O tanque era a zona comunitária favorita da localidade, para pôr os mexericos em dia, enquanto se lavava a roupa com grandes e perfumados tijolos de sabão azul e branco. No meu tempo de petiz já o tanque deixara para trás o esplendor centenário e as filas de matronas palradeiras com trouxas de roupa à cabeça ou debaixo do braço. Nessa altura, quase todos os lares possuíam electricidade e água canalizada e cada um tinha o seu próprio tanque de lavagens e cordas imensas para pendurar roupa nos quintais ou nas janelas. O tanque comunitário já era usado apenas para as lavagens de Primavera, colchas, tapetes, enxergões, cortinas e cortinados, coisas que pelo tamanho e peso molhado, não era possível lavar em casa. Pouco tardou até que o sabão fosse substituído e quase aniquilado pelo propagandeado detergente que lavava mais branco.

Quando o meu irmão mais novo nasceu as suas fraldas já foram lavadas "na máquina", que chegou para vencer no campeonato das lides domésticas.

O tanque presentemente funciona como polo da Refood em Belém. Apraz-me a ideia de que continue a ter uma função social e comunitária.
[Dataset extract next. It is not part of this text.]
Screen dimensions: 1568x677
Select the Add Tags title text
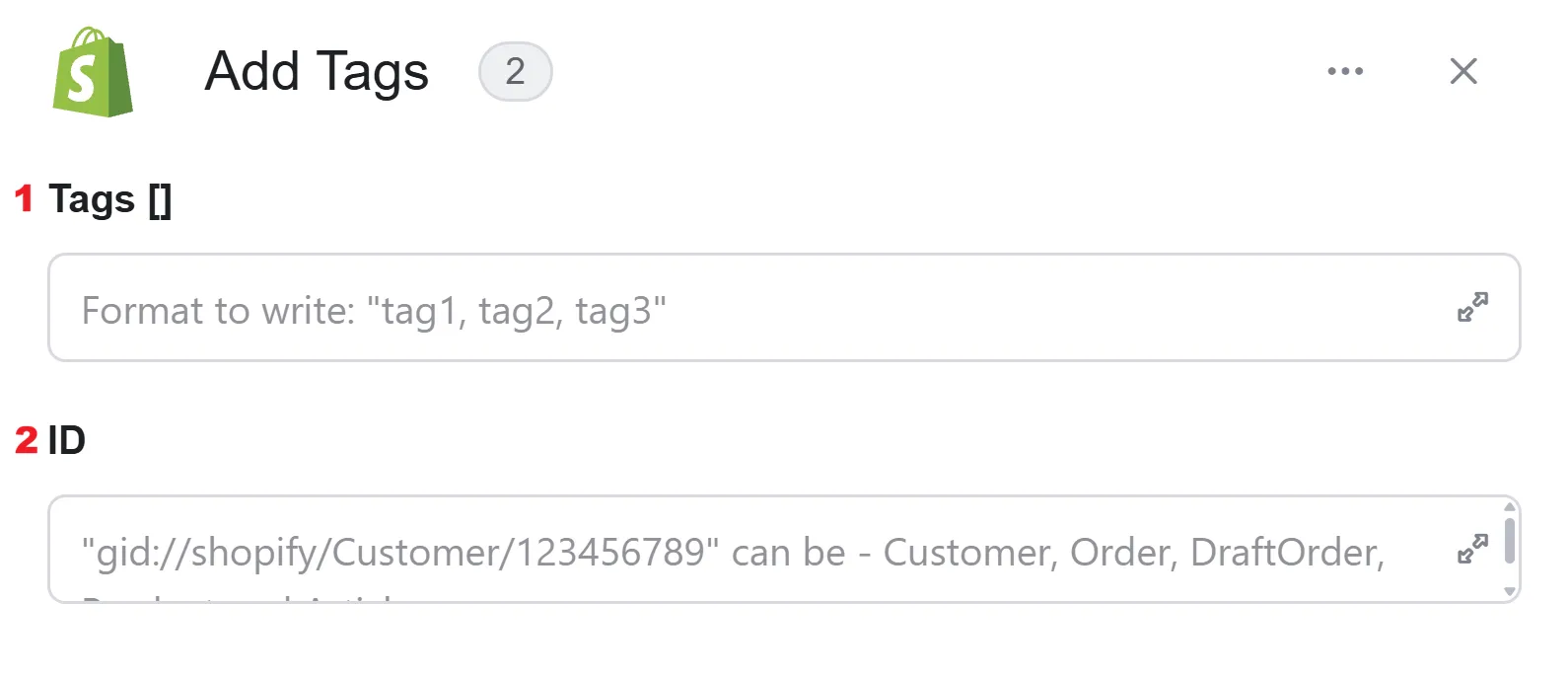pyautogui.click(x=317, y=72)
Perco-me na nostalgia das longas noites de Verão, sentada no muro em frente ao portão, ouvindo a música da água que corria lá dentro, acobertada sob o azul céu do mais belo estádio de Lisboa, olhando o Tejo ao fundo à esquerda e aspirando profundamente aquele perfume fantástico a sabão (que tive a fortuna de redescobrir idêntico numa embalagem de detergente) que me acalenta as memórias da roupa fresca e cheirosa acabada de sair do tanque.